* Work required: For the entries that follow, produce an exact copy with no pictures in it.

* Task data:
════════════════════
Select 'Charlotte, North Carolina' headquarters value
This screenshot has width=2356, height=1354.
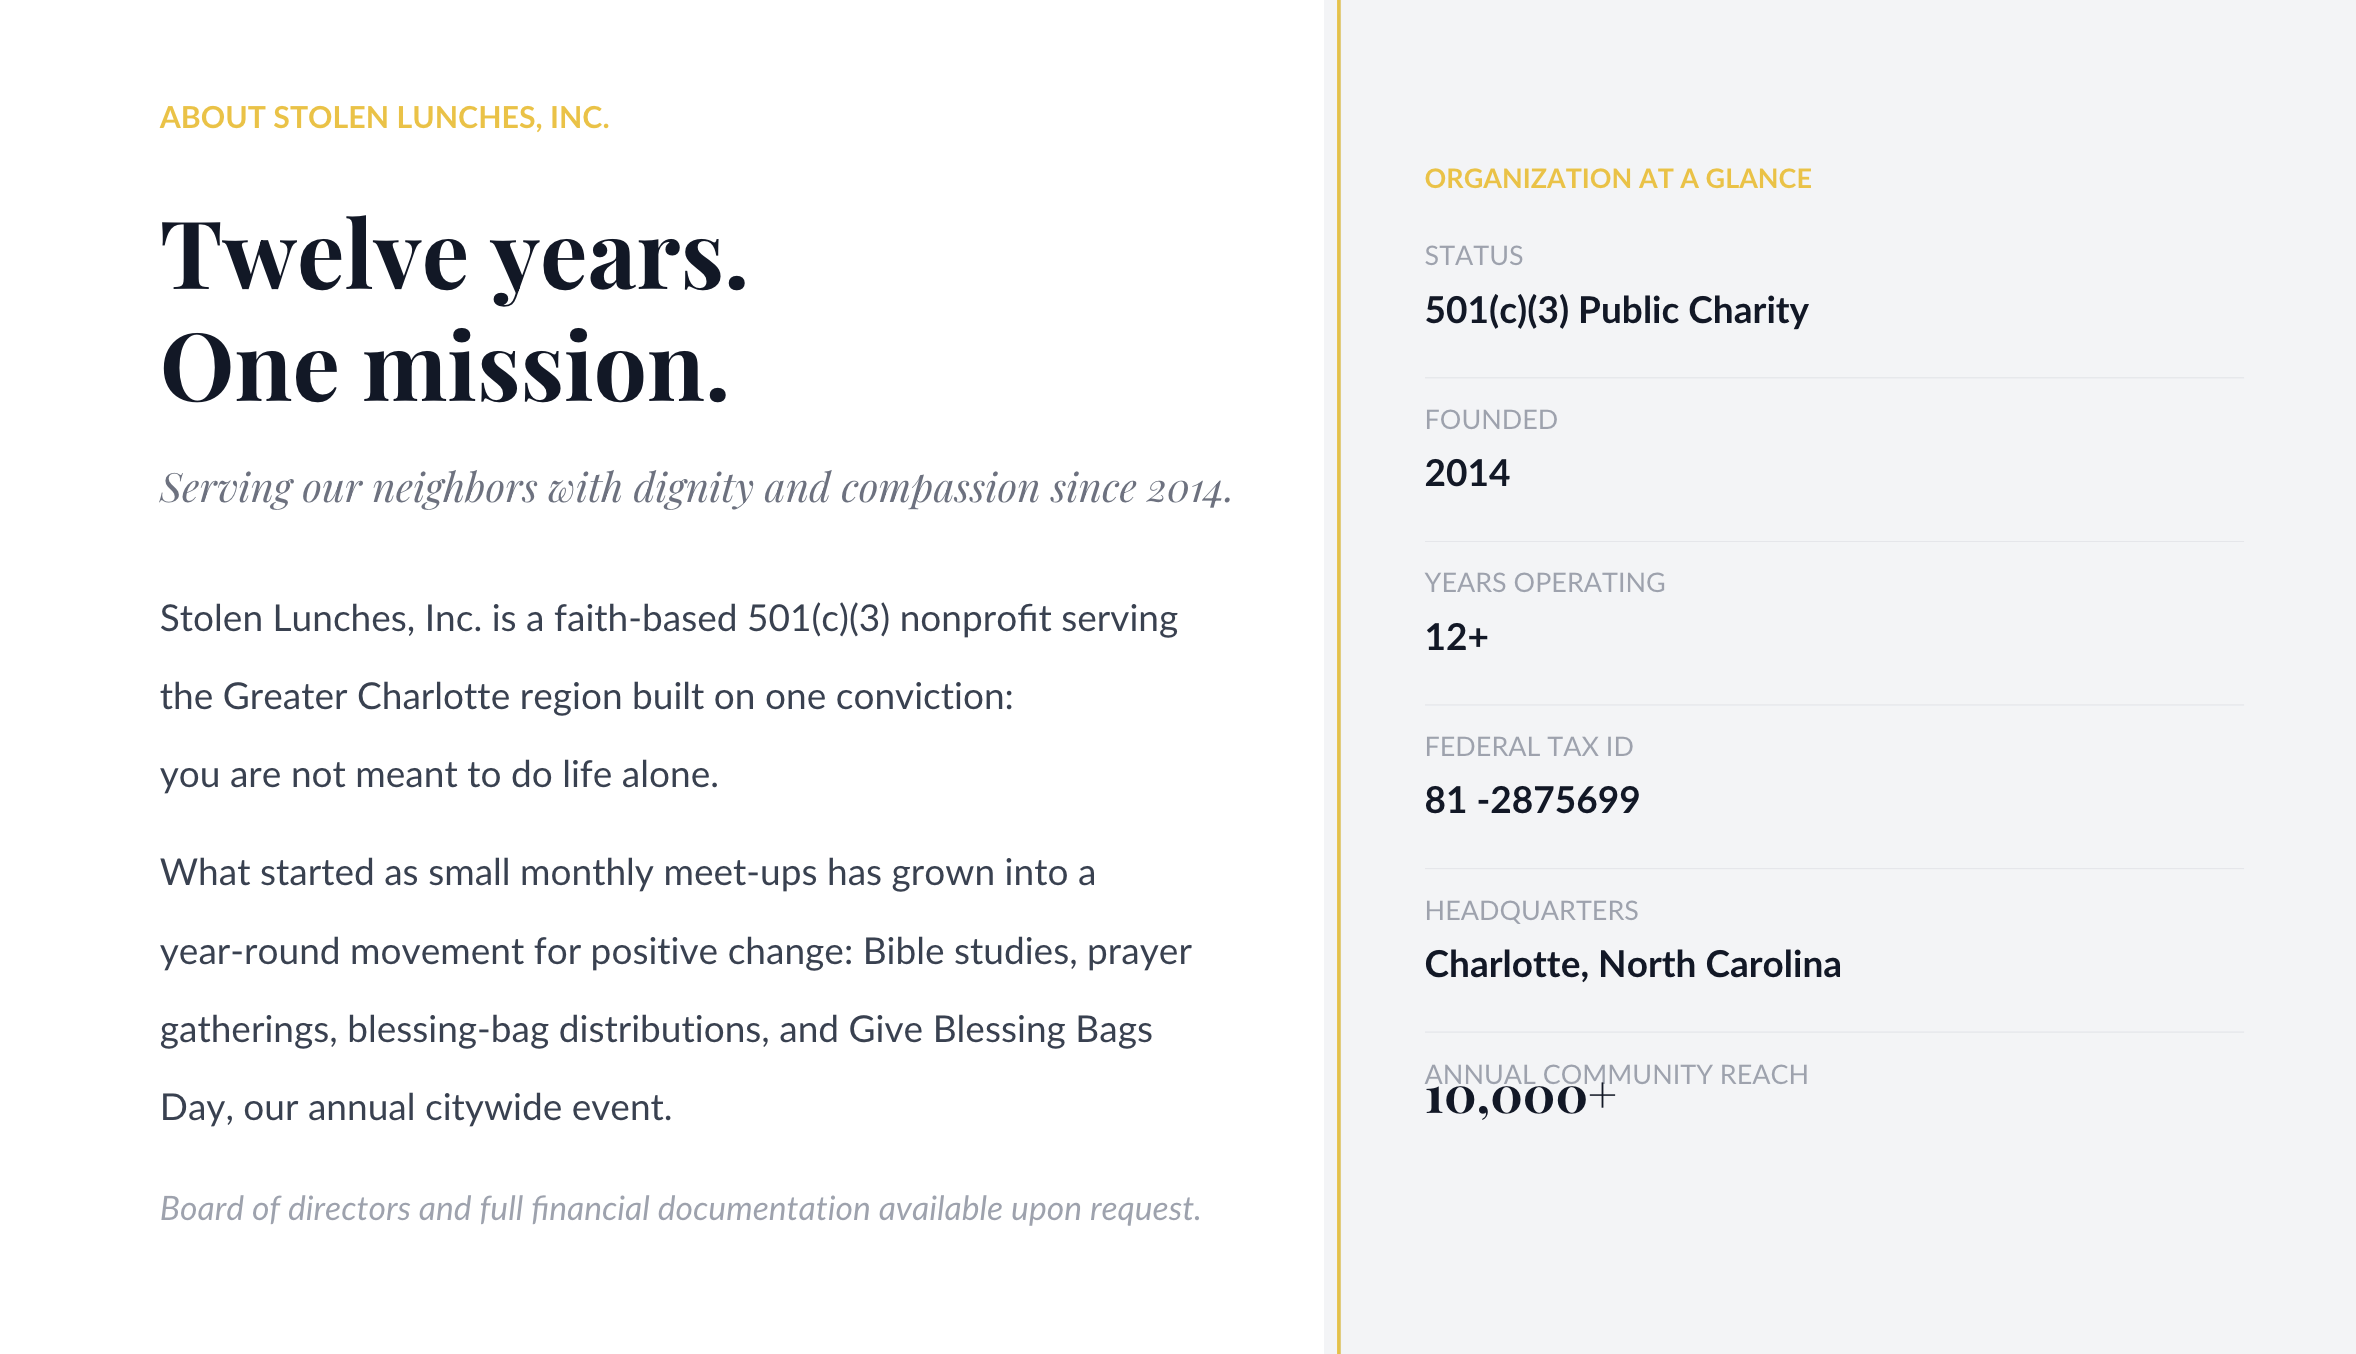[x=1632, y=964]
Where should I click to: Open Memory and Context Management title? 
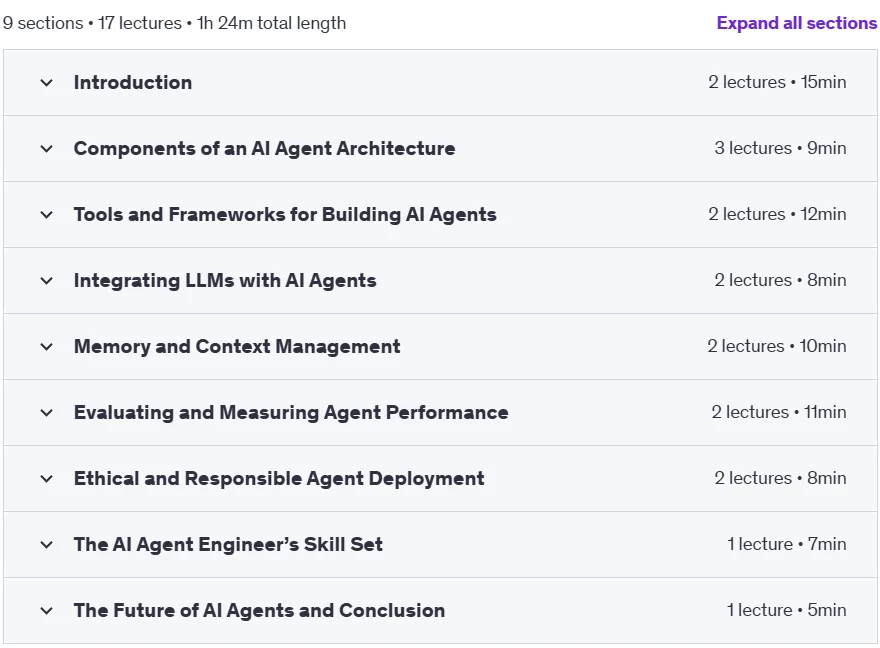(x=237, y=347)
════════════════════
* Completed task:
Select 'Charlotte, North Carolina' headquarters value
This screenshot has width=2356, height=1354.
[x=1632, y=964]
Where should I click to: Open Memory and Context Management title? 
(x=237, y=347)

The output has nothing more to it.